PEDIDO ESCRITO A: Reescreva a parte do texto sobre Feira de Santana que começa em "Feira de Santana" e termina em "belle époque feirense.", substituindo "vaqueiros" por "tropeiros".
§ §
Feira de Santana possui uns traços de identidade que foram se desfazendo ao longo dos anos. Um deles era a tradicional feira-livre, que fez fama e projetou a então cidade comercial. Outro, ainda mais antigo, são os olhos d’água, arrimo das boiadas e dos vaqueiros que por aqui apeavam, isso nos primórdios da nossa formação como núcleo populacional, no alvorecer do século XIX. Nos primeiros anos do século XX, experimentamos o impulso inicial da expansão urbana, quando se ergueram majestosos imóveis característicos da tardia belle époque feirense.
            Pois bem: a feira-livre transmutou-se, rendendo-se aos imperativos do progresso e se refletindo no funcional Centro de Abastecimento, com sua lógica segmentada. Os olhos d’água foram soterrados pelo descaso com o meio-ambiente e pela irrefreável expansão urbana, que poupou raríssimas lagoas. E os vistosos casarões tornaram-se, ao longo das décadas, discretos imóveis comerciais ou, depois de demolidos, acabaram reduzidos a estacionamentos rotativos.
§ §
PEDIDO ESCRITO B: Por favor, converta em lista numerada as linhas das entradas, começando na linha que contém "Open the 游戏处罚单 tab in the navbar" e terminando na que contém "Looking at the screenshot, I should tap(378, 181).", ambas incluídas, sem as linhas em branco.

(Entradas armazenadas)
§ §
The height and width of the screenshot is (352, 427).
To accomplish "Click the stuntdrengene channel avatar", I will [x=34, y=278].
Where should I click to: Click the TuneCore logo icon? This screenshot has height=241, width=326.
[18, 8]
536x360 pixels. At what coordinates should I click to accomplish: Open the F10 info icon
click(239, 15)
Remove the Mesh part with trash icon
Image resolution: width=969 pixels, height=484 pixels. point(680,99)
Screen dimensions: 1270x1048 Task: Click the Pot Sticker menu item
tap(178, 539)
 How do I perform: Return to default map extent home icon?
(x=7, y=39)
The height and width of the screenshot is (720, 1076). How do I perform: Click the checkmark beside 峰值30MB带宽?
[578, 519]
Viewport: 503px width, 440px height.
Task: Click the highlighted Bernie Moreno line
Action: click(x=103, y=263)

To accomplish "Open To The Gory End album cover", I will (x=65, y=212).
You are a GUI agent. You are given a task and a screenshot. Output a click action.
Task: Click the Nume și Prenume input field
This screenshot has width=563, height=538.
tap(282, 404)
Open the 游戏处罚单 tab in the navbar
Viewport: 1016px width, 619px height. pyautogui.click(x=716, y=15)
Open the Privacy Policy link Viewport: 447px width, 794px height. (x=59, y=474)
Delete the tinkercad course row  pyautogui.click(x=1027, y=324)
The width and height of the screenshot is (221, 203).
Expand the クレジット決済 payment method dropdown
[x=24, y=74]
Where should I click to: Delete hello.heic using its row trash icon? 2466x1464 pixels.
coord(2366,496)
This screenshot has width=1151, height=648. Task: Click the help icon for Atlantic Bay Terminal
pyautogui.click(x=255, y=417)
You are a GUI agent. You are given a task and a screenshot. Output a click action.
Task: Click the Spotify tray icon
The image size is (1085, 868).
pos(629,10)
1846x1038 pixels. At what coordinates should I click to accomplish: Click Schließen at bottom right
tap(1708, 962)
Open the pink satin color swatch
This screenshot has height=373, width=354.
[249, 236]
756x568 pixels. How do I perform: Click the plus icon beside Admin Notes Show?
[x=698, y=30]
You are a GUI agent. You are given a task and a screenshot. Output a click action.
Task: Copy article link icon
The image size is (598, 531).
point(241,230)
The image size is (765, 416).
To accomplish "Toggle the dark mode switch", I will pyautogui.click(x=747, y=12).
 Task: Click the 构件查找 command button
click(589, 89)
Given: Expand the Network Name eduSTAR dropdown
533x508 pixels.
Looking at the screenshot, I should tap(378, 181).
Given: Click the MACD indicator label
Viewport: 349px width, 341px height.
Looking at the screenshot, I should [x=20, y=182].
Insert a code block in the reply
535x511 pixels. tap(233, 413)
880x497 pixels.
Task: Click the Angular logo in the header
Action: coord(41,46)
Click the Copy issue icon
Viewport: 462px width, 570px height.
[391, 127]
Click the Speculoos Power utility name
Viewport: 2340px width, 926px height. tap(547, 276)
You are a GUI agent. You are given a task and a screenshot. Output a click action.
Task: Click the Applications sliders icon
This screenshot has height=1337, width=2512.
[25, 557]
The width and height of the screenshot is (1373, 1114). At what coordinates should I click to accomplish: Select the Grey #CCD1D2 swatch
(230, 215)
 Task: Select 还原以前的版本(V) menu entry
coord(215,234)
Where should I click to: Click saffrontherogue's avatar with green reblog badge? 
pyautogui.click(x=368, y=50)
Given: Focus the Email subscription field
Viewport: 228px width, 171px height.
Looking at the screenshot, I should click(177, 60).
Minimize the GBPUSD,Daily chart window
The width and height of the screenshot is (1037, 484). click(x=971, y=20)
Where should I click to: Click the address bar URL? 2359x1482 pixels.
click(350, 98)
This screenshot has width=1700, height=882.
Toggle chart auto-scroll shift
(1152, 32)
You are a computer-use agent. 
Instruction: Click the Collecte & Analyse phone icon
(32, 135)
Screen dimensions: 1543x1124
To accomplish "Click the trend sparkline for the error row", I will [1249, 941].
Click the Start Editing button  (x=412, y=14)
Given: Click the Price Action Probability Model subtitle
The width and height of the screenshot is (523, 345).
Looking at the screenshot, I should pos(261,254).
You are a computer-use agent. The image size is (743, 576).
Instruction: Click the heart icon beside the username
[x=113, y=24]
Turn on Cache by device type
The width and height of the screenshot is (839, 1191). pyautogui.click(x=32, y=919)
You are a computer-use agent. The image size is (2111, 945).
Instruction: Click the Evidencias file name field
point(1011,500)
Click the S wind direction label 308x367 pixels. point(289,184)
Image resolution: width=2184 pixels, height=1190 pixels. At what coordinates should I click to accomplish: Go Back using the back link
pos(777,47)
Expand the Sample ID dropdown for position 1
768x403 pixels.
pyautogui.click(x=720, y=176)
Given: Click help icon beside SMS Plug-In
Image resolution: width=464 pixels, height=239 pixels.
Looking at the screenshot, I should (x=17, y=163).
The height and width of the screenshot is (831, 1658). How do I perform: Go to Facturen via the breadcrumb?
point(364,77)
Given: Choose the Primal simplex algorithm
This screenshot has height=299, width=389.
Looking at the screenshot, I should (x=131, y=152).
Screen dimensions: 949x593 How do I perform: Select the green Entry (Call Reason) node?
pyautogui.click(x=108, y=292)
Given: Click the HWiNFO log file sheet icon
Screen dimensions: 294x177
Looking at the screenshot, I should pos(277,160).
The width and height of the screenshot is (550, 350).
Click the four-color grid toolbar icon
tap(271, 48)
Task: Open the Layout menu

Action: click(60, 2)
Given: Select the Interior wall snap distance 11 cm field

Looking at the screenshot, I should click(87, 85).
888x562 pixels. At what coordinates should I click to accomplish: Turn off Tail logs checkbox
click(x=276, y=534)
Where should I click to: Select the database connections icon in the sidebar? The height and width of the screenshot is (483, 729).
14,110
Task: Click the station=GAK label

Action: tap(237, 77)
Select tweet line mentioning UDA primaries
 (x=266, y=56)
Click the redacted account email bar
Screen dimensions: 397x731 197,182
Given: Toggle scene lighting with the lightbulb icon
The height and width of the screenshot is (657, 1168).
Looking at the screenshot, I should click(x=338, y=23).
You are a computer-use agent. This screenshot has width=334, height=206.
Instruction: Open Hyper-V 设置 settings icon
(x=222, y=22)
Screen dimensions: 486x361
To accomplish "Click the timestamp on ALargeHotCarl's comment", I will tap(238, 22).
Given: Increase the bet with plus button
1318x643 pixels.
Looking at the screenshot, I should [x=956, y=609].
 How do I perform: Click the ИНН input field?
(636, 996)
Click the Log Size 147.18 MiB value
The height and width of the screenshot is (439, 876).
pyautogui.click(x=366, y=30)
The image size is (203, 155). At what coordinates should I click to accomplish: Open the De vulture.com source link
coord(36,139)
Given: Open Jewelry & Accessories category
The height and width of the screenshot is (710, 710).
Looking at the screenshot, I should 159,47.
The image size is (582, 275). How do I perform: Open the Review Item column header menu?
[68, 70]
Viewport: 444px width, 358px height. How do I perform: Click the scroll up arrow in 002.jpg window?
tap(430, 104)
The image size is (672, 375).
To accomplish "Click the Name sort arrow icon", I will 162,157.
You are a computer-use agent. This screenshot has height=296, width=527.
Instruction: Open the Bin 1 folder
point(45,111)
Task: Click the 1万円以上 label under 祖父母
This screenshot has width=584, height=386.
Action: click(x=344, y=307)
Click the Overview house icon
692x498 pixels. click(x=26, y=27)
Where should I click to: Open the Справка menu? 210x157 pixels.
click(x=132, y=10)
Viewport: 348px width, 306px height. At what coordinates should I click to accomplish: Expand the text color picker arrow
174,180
§ §
RESPOSTA FINAL A:
Feira de Santana possui uns traços de identidade que foram se desfazendo ao longo dos anos. Um deles era a tradicional feira-livre, que fez fama e projetou a então cidade comercial. Outro, ainda mais antigo, são os olhos d’água, arrimo das boiadas e dos tropeiros que por aqui apeavam, isso nos primórdios da nossa formação como núcleo populacional, no alvorecer do século XIX. Nos primeiros anos do século XX, experimentamos o impulso inicial da expansão urbana, quando se ergueram majestosos imóveis característicos da tardia belle époque feirense.

RESPOSTA FINAL B:
1. Open the 游戏处罚单 tab in the navbar
2. Viewport: 1016px width, 619px height. pyautogui.click(x=716, y=15)
3. Open the Privacy Policy link Viewport: 447px width, 794px height. (x=59, y=474)
4. Delete the tinkercad course row  pyautogui.click(x=1027, y=324)
5. The width and height of the screenshot is (221, 203).
6. Expand the クレジット決済 payment method dropdown
7. [x=24, y=74]
8. Where should I click to: Delete hello.heic using its row trash icon? 2466x1464 pixels.
9. coord(2366,496)
10. This screenshot has width=1151, height=648. Task: Click the help icon for Atlantic Bay Terminal
11. pyautogui.click(x=255, y=417)
12. You are a GUI agent. You are given a task and a screenshot. Output a click action.
13. Task: Click the Spotify tray icon
14. The image size is (1085, 868).
15. pos(629,10)
16. 1846x1038 pixels. At what coordinates should I click to accomplish: Click Schließen at bottom right
17. tap(1708, 962)
18. Open the pink satin color swatch
19. This screenshot has height=373, width=354.
20. [249, 236]
21. 756x568 pixels. How do I perform: Click the plus icon beside Admin Notes Show?
22. [x=698, y=30]
23. You are a GUI agent. You are given a task and a screenshot. Output a click action.
24. Task: Copy article link icon
25. The image size is (598, 531).
26. point(241,230)
27. The image size is (765, 416).
28. To accomplish "Toggle the dark mode switch", I will pyautogui.click(x=747, y=12).
29.  Task: Click the 构件查找 command button
30. click(589, 89)
31. Given: Expand the Network Name eduSTAR dropdown
32. 533x508 pixels.
33. Looking at the screenshot, I should tap(378, 181).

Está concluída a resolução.